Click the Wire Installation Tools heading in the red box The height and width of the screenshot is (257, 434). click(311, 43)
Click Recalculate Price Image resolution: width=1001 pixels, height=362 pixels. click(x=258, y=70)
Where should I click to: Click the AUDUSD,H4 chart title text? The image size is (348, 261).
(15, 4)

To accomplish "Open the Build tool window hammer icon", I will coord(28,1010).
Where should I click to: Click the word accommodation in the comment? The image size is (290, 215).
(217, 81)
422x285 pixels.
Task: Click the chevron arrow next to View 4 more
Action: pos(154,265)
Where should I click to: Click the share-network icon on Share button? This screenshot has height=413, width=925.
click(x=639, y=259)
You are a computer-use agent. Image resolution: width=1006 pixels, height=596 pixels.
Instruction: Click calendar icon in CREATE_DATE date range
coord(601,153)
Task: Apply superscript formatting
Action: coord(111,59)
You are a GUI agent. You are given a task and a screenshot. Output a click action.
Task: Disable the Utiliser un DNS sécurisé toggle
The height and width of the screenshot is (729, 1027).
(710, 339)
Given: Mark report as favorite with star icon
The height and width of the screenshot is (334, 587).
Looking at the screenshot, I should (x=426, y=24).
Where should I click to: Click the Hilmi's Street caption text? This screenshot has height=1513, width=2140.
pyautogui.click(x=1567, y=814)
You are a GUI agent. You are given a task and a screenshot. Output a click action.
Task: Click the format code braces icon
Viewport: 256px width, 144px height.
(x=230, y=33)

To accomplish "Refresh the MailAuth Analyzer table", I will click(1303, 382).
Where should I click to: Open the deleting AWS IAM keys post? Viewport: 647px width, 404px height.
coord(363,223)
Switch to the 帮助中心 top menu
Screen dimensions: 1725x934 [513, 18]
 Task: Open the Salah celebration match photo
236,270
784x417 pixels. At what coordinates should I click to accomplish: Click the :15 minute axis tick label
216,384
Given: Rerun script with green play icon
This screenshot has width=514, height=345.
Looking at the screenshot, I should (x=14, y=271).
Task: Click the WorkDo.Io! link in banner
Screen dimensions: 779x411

## WHAT IS NEEDED
Can you reproduce the items above line for line, without changing a single character?

## WRITTEN ANSWER
Click the Wire Installation Tools heading in the red box The height and width of the screenshot is (257, 434). click(311, 43)
Click Recalculate Price Image resolution: width=1001 pixels, height=362 pixels. click(x=258, y=70)
Where should I click to: Click the AUDUSD,H4 chart title text? The image size is (348, 261).
(15, 4)

To accomplish "Open the Build tool window hammer icon", I will coord(28,1010).
Where should I click to: Click the word accommodation in the comment? The image size is (290, 215).
(217, 81)
422x285 pixels.
Task: Click the chevron arrow next to View 4 more
Action: pos(154,265)
Where should I click to: Click the share-network icon on Share button? This screenshot has height=413, width=925.
click(x=639, y=259)
You are a computer-use agent. Image resolution: width=1006 pixels, height=596 pixels.
Instruction: Click calendar icon in CREATE_DATE date range
coord(601,153)
Task: Apply superscript formatting
Action: coord(111,59)
You are a GUI agent. You are given a task and a screenshot. Output a click action.
Task: Disable the Utiliser un DNS sécurisé toggle
The height and width of the screenshot is (729, 1027).
(710, 339)
Given: Mark report as favorite with star icon
The height and width of the screenshot is (334, 587).
Looking at the screenshot, I should (x=426, y=24).
Where should I click to: Click the Hilmi's Street caption text? This screenshot has height=1513, width=2140.
pyautogui.click(x=1567, y=814)
You are a GUI agent. You are given a task and a screenshot. Output a click action.
Task: Click the format code braces icon
Viewport: 256px width, 144px height.
(x=230, y=33)

To accomplish "Refresh the MailAuth Analyzer table", I will click(1303, 382).
Where should I click to: Open the deleting AWS IAM keys post? Viewport: 647px width, 404px height.
coord(363,223)
Switch to the 帮助中心 top menu
Screen dimensions: 1725x934 [513, 18]
 Task: Open the Salah celebration match photo
236,270
784x417 pixels. At what coordinates should I click to accomplish: Click the :15 minute axis tick label
216,384
Given: Rerun script with green play icon
This screenshot has width=514, height=345.
Looking at the screenshot, I should (x=14, y=271).
Task: Click the WorkDo.Io! link in banner
Screen dimensions: 779x411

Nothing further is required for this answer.